In an argument, cast away any assumptions that your boyfriend may have ESP and all following notions of passive aggressive behavior in response. Basically, drop ANY erroneous belief that your boyfriend SHOULD know something and that he should somehow be punished for not knowing—so that “he will know for the next time.” Definitely don’t give him the silent treatment “to teach him.” Give your man a little respect and talk to him like a human being. Have faith that he’ll understand, because you’re in a relationship together as equals. Leave the obedience classes to PetSmart for the mini-poodle you keep in your doggie purse. If he really is clueless on everything and needs that much help, well… don’t turn HIM into your fix-it project. Zoom out the focus: it’s the clash in the needs and wants between you two that needs to be re-calibrated.
2. “If he loved me, I’d always be his first priority…in everything”
Being your boyfriend is just one role he holds out of many in his life. Certainly, he should devotedly respect, love and care for you. But, let him live out who he is… in all aspects. Sometimes he will need some bro time, so yeah, he needs friends to chill out with and sometimes it will be without you. But, you haven’t lost any importance in his life. And sometimes he will need alone time. Or play some video games, work on a new project, jam out, or whatever. It doesn’t mean he doesn’t want to be with you anymore, he just needs time to regroup and be who he is. Trust me, he needs the personal therapy and he will be with you with much better energy. You don’t want to be stifling your boyfriend from the best of what he can be. Letting each other grow doesn’t always mean growing apart, and if it does, it wasn’t because YOU did anything wrong, it’s just life. So loosen up on that grip. And give yourself the time too, to have your own hobbies and friends. Otherwise, the both of you will face the nightmare of losing sight of who you are and who you are with anymore.
3. “We’re not done talking about it because he doesn’t understand me”
We all have our moment of pride, and frequently, it can be hard to back down in an argument—and that’s true for anyone. I understand these points aren’t always limited to a specific gender, but regardless, this point counts for this list.
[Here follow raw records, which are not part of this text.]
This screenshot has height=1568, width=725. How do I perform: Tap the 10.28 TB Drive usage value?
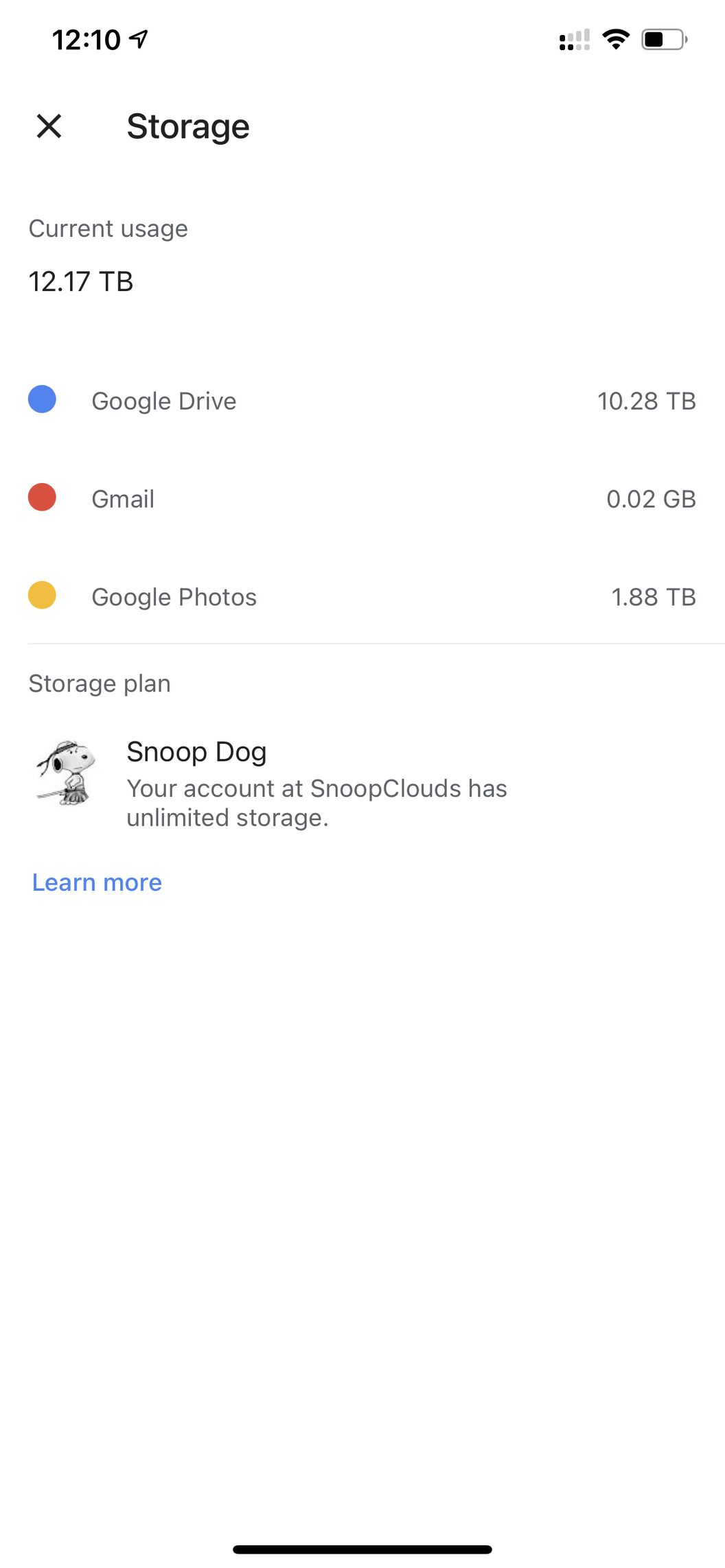tap(646, 401)
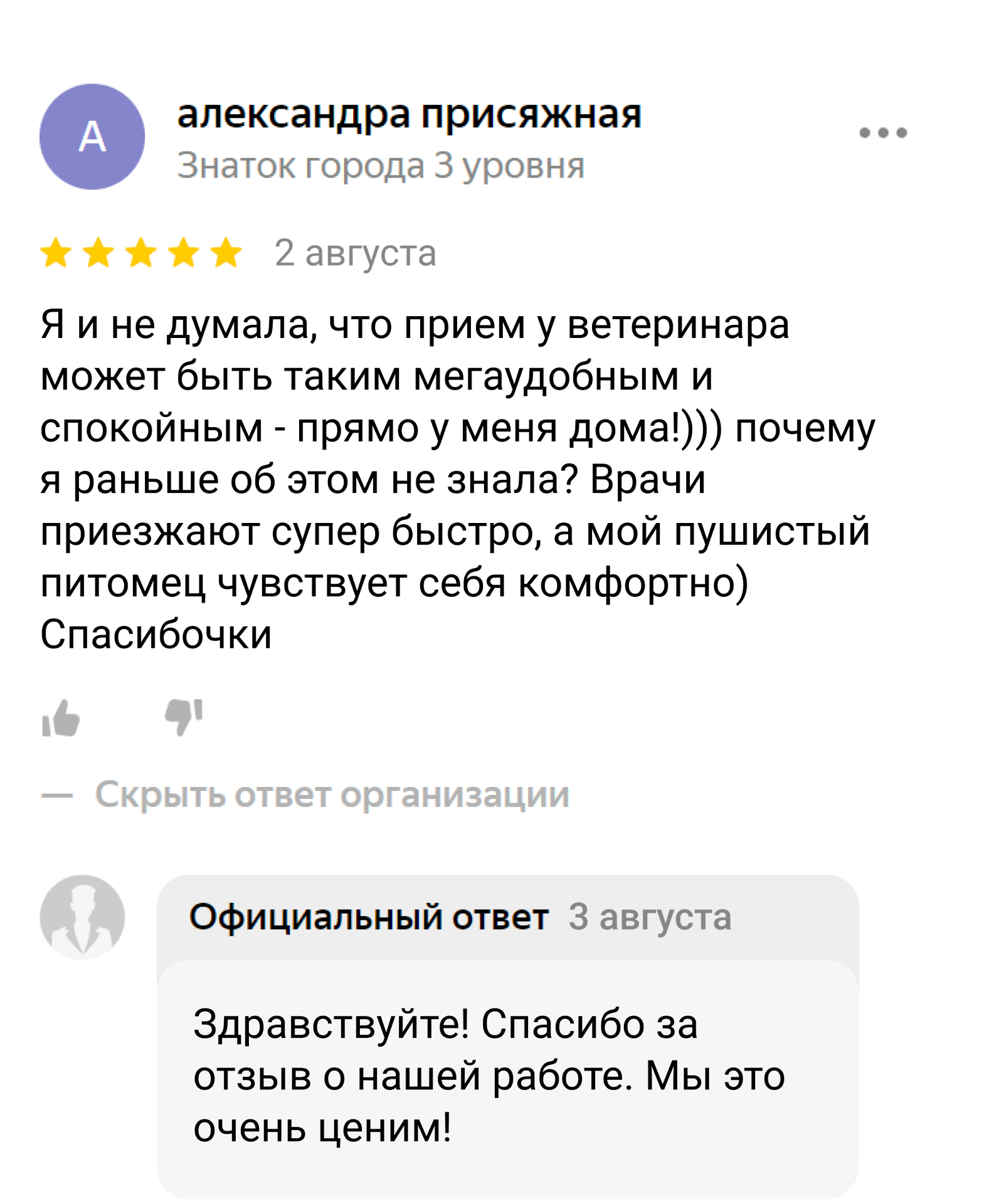
Task: Click the review date 2 августа
Action: [x=355, y=253]
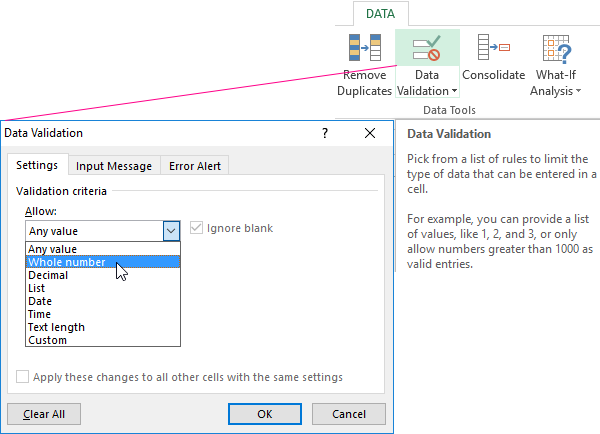
Task: Open the What-If Analysis dropdown arrow
Action: click(578, 92)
Often times, it’s hard to let go until you win, but settling with a compromise, or even pausing the argument (when it has snowballed into disaster) until you both clear your minds, is not a bad thing. Hey, we’re all human. It isn’t the first misunderstanding you will have, and it won’t be the last. If each battle were tallied up for score, your relationship becomes a war zone and nobody wins. And you know what? Sometimes you are wrong. And that’s okay. You will have plenty of time to learn more about him just as much as he will continue to learn about you. It all doesn’t have to happen right now. Don’t make it an angry effort.
4. “I have the right to, because I’m his girlfriend”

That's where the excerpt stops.